# [Directions]
Copy out the following lines word for word.

# [Given data]

>>>

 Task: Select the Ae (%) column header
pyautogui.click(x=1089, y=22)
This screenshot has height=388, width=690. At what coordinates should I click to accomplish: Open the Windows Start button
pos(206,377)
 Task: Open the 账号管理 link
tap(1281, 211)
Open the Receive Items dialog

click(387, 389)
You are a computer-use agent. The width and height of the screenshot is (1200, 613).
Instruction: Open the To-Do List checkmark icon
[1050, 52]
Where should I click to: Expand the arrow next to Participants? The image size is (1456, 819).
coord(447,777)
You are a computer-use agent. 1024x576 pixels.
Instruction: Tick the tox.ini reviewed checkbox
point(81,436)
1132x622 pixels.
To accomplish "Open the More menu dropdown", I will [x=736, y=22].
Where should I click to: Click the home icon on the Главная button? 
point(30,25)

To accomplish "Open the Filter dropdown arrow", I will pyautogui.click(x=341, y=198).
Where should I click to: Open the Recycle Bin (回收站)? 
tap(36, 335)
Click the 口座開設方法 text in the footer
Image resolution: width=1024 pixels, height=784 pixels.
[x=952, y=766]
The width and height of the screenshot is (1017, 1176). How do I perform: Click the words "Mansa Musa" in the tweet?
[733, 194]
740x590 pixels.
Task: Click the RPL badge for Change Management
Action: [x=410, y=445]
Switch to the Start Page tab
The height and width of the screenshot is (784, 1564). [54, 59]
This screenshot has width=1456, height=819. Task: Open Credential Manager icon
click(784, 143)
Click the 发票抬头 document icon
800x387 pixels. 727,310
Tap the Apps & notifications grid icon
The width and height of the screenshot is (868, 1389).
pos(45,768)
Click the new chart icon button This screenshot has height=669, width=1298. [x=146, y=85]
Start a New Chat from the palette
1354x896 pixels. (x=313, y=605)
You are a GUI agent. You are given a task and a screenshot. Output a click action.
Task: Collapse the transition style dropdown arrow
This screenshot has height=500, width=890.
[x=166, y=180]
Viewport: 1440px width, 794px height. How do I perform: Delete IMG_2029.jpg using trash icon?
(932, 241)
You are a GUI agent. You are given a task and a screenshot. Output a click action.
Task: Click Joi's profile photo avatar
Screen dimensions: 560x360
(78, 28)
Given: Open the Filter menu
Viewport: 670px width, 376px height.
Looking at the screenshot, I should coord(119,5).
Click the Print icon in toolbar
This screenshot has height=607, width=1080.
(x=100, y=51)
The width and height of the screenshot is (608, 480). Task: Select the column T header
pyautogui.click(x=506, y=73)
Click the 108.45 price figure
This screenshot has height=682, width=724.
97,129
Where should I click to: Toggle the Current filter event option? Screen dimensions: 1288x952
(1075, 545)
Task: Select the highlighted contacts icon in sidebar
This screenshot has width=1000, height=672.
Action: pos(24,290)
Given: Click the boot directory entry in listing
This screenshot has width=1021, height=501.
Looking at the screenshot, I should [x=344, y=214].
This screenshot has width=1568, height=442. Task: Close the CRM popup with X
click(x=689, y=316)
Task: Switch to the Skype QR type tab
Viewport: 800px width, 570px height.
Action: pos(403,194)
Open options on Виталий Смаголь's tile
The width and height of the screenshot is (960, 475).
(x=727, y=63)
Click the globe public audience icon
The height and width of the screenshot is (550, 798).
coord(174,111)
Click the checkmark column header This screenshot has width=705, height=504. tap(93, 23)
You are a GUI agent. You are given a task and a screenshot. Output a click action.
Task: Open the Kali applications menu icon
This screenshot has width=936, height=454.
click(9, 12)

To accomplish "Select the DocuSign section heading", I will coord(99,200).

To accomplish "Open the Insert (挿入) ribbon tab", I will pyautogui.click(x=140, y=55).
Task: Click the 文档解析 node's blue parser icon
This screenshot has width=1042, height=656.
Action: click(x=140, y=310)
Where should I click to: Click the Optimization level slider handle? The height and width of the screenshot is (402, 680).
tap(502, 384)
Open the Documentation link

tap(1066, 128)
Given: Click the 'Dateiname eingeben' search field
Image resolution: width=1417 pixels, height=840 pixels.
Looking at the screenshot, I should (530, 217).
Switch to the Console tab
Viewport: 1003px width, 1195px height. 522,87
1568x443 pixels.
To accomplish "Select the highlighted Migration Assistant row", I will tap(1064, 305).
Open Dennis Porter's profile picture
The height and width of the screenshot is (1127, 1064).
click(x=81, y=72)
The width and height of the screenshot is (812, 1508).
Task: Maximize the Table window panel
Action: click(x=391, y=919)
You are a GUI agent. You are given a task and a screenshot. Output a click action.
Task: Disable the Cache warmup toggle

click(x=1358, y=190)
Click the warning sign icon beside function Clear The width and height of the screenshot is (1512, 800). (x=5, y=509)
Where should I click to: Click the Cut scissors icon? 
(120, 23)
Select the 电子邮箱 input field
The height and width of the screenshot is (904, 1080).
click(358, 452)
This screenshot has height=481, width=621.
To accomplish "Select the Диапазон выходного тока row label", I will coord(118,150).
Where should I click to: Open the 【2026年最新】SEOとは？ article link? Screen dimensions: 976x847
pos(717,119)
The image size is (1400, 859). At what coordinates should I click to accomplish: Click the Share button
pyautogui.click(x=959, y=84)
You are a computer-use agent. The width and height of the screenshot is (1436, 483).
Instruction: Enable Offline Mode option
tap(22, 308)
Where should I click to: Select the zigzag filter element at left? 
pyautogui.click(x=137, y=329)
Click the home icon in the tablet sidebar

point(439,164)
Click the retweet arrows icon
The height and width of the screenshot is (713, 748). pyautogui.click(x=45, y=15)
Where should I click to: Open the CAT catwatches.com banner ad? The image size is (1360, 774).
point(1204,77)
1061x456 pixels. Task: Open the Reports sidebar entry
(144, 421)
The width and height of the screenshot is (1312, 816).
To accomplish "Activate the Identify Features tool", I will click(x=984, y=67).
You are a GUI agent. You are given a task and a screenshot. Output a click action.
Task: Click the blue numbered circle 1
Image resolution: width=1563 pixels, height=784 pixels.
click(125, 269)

<<<

# [Response below]
 Task: Select the Ae (%) column header
pyautogui.click(x=1089, y=22)
This screenshot has height=388, width=690. At what coordinates should I click to accomplish: Open the Windows Start button
pos(206,377)
 Task: Open the 账号管理 link
tap(1281, 211)
Open the Receive Items dialog

click(387, 389)
You are a computer-use agent. The width and height of the screenshot is (1200, 613).
Instruction: Open the To-Do List checkmark icon
[1050, 52]
Where should I click to: Expand the arrow next to Participants? The image size is (1456, 819).
coord(447,777)
You are a computer-use agent. 1024x576 pixels.
Instruction: Tick the tox.ini reviewed checkbox
point(81,436)
1132x622 pixels.
To accomplish "Open the More menu dropdown", I will [x=736, y=22].
Where should I click to: Click the home icon on the Главная button? 
point(30,25)

To accomplish "Open the Filter dropdown arrow", I will pyautogui.click(x=341, y=198).
Where should I click to: Open the Recycle Bin (回收站)? 
tap(36, 335)
Click the 口座開設方法 text in the footer
Image resolution: width=1024 pixels, height=784 pixels.
[x=952, y=766]
The width and height of the screenshot is (1017, 1176). How do I perform: Click the words "Mansa Musa" in the tweet?
[733, 194]
740x590 pixels.
Task: Click the RPL badge for Change Management
Action: [x=410, y=445]
Switch to the Start Page tab
The height and width of the screenshot is (784, 1564). [54, 59]
This screenshot has width=1456, height=819. Task: Open Credential Manager icon
click(784, 143)
Click the 发票抬头 document icon
800x387 pixels. 727,310
Tap the Apps & notifications grid icon
The width and height of the screenshot is (868, 1389).
pos(45,768)
Click the new chart icon button This screenshot has height=669, width=1298. [x=146, y=85]
Start a New Chat from the palette
1354x896 pixels. (x=313, y=605)
You are a GUI agent. You are given a task and a screenshot. Output a click action.
Task: Collapse the transition style dropdown arrow
This screenshot has height=500, width=890.
[x=166, y=180]
Viewport: 1440px width, 794px height. How do I perform: Delete IMG_2029.jpg using trash icon?
(932, 241)
You are a GUI agent. You are given a task and a screenshot. Output a click action.
Task: Click Joi's profile photo avatar
Screen dimensions: 560x360
(78, 28)
Given: Open the Filter menu
Viewport: 670px width, 376px height.
Looking at the screenshot, I should coord(119,5).
Click the Print icon in toolbar
This screenshot has height=607, width=1080.
(x=100, y=51)
The width and height of the screenshot is (608, 480). Task: Select the column T header
pyautogui.click(x=506, y=73)
Click the 108.45 price figure
This screenshot has height=682, width=724.
97,129
Where should I click to: Toggle the Current filter event option? Screen dimensions: 1288x952
(1075, 545)
Task: Select the highlighted contacts icon in sidebar
This screenshot has width=1000, height=672.
Action: pos(24,290)
Given: Click the boot directory entry in listing
This screenshot has width=1021, height=501.
Looking at the screenshot, I should [x=344, y=214].
This screenshot has width=1568, height=442. Task: Close the CRM popup with X
click(x=689, y=316)
Task: Switch to the Skype QR type tab
Viewport: 800px width, 570px height.
Action: pos(403,194)
Open options on Виталий Смаголь's tile
The width and height of the screenshot is (960, 475).
(x=727, y=63)
Click the globe public audience icon
The height and width of the screenshot is (550, 798).
coord(174,111)
Click the checkmark column header This screenshot has width=705, height=504. tap(93, 23)
You are a GUI agent. You are given a task and a screenshot. Output a click action.
Task: Open the Kali applications menu icon
This screenshot has width=936, height=454.
click(9, 12)

To accomplish "Select the DocuSign section heading", I will coord(99,200).

To accomplish "Open the Insert (挿入) ribbon tab", I will pyautogui.click(x=140, y=55).
Task: Click the 文档解析 node's blue parser icon
This screenshot has width=1042, height=656.
Action: click(x=140, y=310)
Where should I click to: Click the Optimization level slider handle? The height and width of the screenshot is (402, 680).
tap(502, 384)
Open the Documentation link

tap(1066, 128)
Given: Click the 'Dateiname eingeben' search field
Image resolution: width=1417 pixels, height=840 pixels.
Looking at the screenshot, I should (530, 217).
Switch to the Console tab
Viewport: 1003px width, 1195px height. 522,87
1568x443 pixels.
To accomplish "Select the highlighted Migration Assistant row", I will tap(1064, 305).
Open Dennis Porter's profile picture
The height and width of the screenshot is (1127, 1064).
click(x=81, y=72)
The width and height of the screenshot is (812, 1508).
Task: Maximize the Table window panel
Action: click(x=391, y=919)
You are a GUI agent. You are given a task and a screenshot. Output a click action.
Task: Disable the Cache warmup toggle

click(x=1358, y=190)
Click the warning sign icon beside function Clear The width and height of the screenshot is (1512, 800). (x=5, y=509)
Where should I click to: Click the Cut scissors icon? 
(120, 23)
Select the 电子邮箱 input field
The height and width of the screenshot is (904, 1080).
click(358, 452)
This screenshot has height=481, width=621.
To accomplish "Select the Диапазон выходного тока row label", I will coord(118,150).
Where should I click to: Open the 【2026年最新】SEOとは？ article link? Screen dimensions: 976x847
pos(717,119)
The image size is (1400, 859). At what coordinates should I click to accomplish: Click the Share button
pyautogui.click(x=959, y=84)
You are a computer-use agent. The width and height of the screenshot is (1436, 483).
Instruction: Enable Offline Mode option
tap(22, 308)
Where should I click to: Select the zigzag filter element at left? 
pyautogui.click(x=137, y=329)
Click the home icon in the tablet sidebar

point(439,164)
Click the retweet arrows icon
The height and width of the screenshot is (713, 748). pyautogui.click(x=45, y=15)
Where should I click to: Open the CAT catwatches.com banner ad? The image size is (1360, 774).
point(1204,77)
1061x456 pixels. Task: Open the Reports sidebar entry
(144, 421)
The width and height of the screenshot is (1312, 816).
To accomplish "Activate the Identify Features tool", I will click(x=984, y=67).
You are a GUI agent. You are given a task and a screenshot. Output a click action.
Task: Click the blue numbered circle 1
Image resolution: width=1563 pixels, height=784 pixels.
click(125, 269)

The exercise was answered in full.